DIRECTIONS FOR THIS TASK >> The lines to copy from the data below are those that hold the string "tweet".

####################

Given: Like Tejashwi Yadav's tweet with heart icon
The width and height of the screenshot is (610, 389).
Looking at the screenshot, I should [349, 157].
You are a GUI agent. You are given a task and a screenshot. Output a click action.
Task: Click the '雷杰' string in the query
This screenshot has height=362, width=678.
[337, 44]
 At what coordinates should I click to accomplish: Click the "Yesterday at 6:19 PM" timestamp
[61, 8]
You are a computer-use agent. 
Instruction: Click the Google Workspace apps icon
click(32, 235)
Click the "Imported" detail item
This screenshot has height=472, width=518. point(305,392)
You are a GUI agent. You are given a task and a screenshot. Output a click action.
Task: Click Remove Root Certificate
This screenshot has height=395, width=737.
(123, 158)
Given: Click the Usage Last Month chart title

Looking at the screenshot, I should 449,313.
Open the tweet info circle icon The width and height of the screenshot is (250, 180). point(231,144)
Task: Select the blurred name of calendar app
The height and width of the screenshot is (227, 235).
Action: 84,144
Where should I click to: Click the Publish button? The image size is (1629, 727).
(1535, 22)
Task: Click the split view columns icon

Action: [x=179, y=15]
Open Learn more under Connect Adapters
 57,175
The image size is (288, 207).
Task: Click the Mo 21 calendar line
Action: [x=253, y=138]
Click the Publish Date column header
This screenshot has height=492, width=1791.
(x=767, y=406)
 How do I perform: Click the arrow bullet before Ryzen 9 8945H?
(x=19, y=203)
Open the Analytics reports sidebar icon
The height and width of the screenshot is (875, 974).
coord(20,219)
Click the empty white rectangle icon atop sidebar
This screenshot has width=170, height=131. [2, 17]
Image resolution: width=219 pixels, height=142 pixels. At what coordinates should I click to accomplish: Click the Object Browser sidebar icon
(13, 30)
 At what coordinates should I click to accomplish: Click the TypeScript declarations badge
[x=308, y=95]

####################

ANSWER TO THIS TASK >>
Given: Like Tejashwi Yadav's tweet with heart icon
Open the tweet info circle icon The width and height of the screenshot is (250, 180). point(231,144)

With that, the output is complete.